Le thème de la transmission du savoir infirmier en psychiatrie me préoccupe depuis un certain temps déjà car il est directement lié à mon histoire professionnelle :

Je suis infirmière de secteur psychiatrique depuis juin 1993, c’est à dire au moment même où les premières promotions d’infirmiers polyvalents commençaient leurs études. En 1991, j’ai eu la possibilité de changer d’orientation pour passer un DE mais j’ai confirmé mon choix d’être ISP. Cela signifiait, entre autres, que je m’engageais à être porteuse d’une part de l’histoire de ces soignants en psychiatrie, à transmettre aux générations suivantes cette histoire mais aussi le savoir et le savoir-faire qui nous sont spécifiques.
Dès le début de ma pratique professionnelle, je me suis investie dans l’encadrement, et donc la formation des stagiaires infirmiers avec le sentiment que cette part de ma fonction était essentielle. Dans le même temps, je me forgeais ma propre expérience des soins infirmiers au long cours auprès des malades mentaux, notamment psychotiques.
En 2000, après 7 années de travail dans une unité d’hospitalisation à temps plein, je suis arrivée dans un CMP pour adultes. Les soins infirmiers étant très différents dans ces deux structures, j’ai dû me former à une nouvelle pratique des soins infirmiers. Très rapidement, je me suis tournée vers mes collègues, plus expérimentées, pour être aidée. Je me suis positionnée comme receveuse d’un certain savoir qui m’a permis de faire avancer ma réflexion pour trouver ma propre place de soignante au sein du CMP.
Aujourd’hui, me voilà « faisant fonction cadre de santé » et je suis donc à l’aube d’un nouvel apprentissage professionnel…
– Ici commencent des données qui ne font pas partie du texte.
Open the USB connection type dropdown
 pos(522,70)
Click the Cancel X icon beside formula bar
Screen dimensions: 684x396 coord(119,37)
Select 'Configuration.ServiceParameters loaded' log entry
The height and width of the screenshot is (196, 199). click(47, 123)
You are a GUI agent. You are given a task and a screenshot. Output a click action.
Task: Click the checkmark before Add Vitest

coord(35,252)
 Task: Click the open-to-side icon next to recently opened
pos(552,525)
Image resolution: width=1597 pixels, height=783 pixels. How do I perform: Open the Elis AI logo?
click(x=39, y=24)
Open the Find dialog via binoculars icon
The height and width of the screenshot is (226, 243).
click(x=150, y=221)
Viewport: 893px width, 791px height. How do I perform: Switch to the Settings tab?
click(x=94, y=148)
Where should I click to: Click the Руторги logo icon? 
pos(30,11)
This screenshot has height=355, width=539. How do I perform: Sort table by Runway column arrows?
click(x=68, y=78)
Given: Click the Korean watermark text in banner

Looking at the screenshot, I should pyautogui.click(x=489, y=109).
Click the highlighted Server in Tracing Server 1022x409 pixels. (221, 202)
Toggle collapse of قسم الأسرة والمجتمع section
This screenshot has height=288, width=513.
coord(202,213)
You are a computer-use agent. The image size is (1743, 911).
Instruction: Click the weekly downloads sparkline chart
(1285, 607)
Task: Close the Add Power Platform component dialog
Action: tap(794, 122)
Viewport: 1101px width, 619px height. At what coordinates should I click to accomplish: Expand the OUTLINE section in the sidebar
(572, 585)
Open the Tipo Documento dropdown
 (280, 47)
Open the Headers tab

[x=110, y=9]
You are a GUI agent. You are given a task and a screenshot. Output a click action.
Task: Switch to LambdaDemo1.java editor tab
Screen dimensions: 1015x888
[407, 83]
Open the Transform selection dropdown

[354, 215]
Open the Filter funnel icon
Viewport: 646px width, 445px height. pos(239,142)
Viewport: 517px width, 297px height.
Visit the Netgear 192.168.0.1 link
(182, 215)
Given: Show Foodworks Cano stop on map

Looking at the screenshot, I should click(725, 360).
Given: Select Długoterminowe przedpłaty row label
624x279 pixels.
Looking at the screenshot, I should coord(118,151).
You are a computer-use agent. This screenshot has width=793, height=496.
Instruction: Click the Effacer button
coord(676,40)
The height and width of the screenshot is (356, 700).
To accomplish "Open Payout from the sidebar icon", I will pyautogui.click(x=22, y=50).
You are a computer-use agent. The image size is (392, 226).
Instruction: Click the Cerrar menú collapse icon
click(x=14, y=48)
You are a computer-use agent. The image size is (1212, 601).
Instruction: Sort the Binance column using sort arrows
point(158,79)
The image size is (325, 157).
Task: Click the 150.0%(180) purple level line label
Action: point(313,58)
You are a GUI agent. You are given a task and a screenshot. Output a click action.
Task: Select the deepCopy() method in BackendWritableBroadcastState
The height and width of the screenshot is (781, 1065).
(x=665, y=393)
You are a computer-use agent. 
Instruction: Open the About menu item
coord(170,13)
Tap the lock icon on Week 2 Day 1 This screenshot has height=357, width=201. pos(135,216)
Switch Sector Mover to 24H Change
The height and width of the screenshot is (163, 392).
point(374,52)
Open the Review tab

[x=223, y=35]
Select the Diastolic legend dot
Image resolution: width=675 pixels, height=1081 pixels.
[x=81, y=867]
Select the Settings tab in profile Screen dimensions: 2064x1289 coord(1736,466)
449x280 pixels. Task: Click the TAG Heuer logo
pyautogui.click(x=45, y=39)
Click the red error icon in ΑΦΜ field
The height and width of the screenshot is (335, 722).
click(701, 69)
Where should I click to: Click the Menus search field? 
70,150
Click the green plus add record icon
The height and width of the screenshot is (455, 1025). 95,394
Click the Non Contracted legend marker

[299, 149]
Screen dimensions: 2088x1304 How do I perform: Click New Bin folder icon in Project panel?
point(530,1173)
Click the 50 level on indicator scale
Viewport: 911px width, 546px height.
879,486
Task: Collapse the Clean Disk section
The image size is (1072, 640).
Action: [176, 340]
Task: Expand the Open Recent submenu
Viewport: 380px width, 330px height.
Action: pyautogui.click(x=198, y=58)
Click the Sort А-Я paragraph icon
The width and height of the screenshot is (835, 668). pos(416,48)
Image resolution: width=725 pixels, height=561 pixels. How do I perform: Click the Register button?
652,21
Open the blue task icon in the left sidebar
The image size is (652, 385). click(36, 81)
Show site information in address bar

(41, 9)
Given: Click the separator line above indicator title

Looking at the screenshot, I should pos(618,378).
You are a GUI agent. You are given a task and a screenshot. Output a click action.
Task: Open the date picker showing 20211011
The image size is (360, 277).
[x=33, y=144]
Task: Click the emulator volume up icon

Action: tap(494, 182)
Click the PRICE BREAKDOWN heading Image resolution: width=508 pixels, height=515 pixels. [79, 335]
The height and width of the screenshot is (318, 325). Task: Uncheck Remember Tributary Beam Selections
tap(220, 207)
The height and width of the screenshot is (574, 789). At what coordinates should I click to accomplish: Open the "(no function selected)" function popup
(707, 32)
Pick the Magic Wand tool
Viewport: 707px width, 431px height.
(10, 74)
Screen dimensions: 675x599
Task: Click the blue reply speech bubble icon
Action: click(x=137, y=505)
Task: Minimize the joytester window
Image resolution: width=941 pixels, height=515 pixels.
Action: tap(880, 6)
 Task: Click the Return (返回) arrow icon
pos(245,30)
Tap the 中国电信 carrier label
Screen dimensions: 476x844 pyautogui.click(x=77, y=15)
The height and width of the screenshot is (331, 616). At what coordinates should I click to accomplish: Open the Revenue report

Je suis persuadée que la transmission tient une place essentielle et constante dans notre métier. Chaque jour, il nous faut apprendre pour comprendre davantage : on est en position de recevoir un certain savoir. Mais aussi, il nous faut constamment nous mettre en position de transmettre ce savoir pour en assurer la pérennité et l’évolution.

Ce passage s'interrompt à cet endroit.